> [What is required]: Extract the lines from the first line of the records below through the line containing "Task: Click the 赋值 column header", inclusive, and reproduce them exactly as written.

> [Data under study]:
----------------------------------------

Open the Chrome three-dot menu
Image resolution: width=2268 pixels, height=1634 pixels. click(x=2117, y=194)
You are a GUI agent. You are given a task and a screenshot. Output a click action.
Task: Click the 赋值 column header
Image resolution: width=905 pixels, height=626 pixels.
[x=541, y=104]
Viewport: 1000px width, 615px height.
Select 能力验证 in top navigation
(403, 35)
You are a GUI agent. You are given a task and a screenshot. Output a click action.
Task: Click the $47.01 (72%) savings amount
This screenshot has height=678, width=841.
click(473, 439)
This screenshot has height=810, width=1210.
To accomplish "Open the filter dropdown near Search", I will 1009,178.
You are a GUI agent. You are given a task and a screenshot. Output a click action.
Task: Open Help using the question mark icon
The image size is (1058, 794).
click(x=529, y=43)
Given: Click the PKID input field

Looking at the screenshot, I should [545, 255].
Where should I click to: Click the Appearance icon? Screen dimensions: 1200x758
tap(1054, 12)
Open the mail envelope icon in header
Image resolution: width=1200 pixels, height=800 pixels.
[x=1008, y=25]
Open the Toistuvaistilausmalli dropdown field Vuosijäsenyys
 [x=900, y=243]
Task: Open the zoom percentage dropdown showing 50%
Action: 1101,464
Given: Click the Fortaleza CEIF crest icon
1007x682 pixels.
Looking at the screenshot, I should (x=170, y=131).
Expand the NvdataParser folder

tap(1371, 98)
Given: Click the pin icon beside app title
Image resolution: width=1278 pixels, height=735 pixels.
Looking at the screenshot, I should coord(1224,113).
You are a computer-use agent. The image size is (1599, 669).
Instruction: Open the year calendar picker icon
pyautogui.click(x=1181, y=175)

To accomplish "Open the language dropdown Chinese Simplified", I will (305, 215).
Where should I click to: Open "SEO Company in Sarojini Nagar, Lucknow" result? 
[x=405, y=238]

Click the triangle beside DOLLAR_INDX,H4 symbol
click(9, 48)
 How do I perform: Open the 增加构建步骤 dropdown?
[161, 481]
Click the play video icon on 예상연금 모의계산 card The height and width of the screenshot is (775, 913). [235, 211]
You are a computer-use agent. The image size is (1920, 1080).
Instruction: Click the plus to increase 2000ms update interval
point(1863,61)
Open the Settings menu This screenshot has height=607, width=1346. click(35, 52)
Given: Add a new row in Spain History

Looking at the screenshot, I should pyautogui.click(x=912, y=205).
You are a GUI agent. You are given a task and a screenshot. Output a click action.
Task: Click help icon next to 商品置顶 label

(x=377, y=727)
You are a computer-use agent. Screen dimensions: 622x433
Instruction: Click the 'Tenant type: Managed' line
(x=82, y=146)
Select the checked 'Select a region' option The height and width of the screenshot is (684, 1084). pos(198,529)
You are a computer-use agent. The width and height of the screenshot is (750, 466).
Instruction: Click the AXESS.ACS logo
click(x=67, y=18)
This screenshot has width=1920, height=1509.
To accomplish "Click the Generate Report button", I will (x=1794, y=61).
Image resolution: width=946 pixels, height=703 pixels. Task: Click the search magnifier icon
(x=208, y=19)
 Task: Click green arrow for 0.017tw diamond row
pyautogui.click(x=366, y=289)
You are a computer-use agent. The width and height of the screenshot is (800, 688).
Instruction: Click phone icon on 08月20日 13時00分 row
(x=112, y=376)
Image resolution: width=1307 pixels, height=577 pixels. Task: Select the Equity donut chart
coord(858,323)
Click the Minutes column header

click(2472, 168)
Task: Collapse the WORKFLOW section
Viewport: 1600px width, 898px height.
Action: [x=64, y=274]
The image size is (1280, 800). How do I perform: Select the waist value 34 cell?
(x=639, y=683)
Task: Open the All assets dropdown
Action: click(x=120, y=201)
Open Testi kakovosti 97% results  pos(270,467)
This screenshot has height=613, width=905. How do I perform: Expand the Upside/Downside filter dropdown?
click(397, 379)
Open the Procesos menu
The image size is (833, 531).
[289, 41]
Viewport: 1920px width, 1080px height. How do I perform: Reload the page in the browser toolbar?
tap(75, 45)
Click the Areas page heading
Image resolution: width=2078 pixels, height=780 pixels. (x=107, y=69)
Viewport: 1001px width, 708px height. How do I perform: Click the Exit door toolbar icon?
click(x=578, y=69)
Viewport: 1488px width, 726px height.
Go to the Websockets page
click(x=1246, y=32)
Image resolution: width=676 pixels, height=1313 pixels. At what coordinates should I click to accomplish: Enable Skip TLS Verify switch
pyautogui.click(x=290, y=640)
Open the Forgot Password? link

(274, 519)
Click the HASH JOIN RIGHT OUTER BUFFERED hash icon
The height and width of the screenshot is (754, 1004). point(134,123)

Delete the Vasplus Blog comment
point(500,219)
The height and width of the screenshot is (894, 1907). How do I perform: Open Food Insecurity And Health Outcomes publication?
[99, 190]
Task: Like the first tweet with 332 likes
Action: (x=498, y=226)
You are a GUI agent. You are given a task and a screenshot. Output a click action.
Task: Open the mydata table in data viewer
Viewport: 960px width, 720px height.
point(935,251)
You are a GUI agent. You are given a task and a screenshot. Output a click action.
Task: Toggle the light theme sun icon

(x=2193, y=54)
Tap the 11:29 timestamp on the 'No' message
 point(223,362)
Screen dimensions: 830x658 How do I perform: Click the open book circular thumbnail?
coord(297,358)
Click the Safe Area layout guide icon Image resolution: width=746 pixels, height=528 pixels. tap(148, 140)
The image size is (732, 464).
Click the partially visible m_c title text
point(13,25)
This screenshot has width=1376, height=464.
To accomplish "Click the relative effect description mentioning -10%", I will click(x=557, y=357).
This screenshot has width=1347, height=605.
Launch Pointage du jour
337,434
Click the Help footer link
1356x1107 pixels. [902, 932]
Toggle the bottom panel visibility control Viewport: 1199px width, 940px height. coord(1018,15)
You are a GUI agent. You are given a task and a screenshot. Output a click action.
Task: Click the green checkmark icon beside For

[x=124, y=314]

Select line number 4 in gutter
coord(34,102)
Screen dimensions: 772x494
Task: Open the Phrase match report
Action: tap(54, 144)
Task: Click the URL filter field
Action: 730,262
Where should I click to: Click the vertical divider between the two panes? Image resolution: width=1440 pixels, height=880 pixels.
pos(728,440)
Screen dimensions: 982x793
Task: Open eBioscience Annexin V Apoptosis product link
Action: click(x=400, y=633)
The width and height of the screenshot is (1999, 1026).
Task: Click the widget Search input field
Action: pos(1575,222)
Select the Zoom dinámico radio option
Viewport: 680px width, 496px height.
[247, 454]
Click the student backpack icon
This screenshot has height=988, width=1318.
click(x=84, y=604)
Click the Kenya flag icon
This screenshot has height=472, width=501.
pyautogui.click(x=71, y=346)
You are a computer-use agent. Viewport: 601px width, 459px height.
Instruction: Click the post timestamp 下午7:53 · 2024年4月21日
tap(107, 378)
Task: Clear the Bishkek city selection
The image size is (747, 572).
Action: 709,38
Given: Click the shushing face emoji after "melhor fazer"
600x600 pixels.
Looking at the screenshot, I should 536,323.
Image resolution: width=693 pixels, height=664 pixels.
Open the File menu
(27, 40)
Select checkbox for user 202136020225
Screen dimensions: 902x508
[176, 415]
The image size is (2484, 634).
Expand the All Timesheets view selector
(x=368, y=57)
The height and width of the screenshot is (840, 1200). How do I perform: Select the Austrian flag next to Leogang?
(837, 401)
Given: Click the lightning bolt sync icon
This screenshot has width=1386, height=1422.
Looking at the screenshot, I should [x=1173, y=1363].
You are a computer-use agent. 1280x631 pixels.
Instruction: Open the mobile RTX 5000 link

----------------------------------------

> [Written response]:
Open the Chrome three-dot menu
Image resolution: width=2268 pixels, height=1634 pixels. click(x=2117, y=194)
You are a GUI agent. You are given a task and a screenshot. Output a click action.
Task: Click the 赋值 column header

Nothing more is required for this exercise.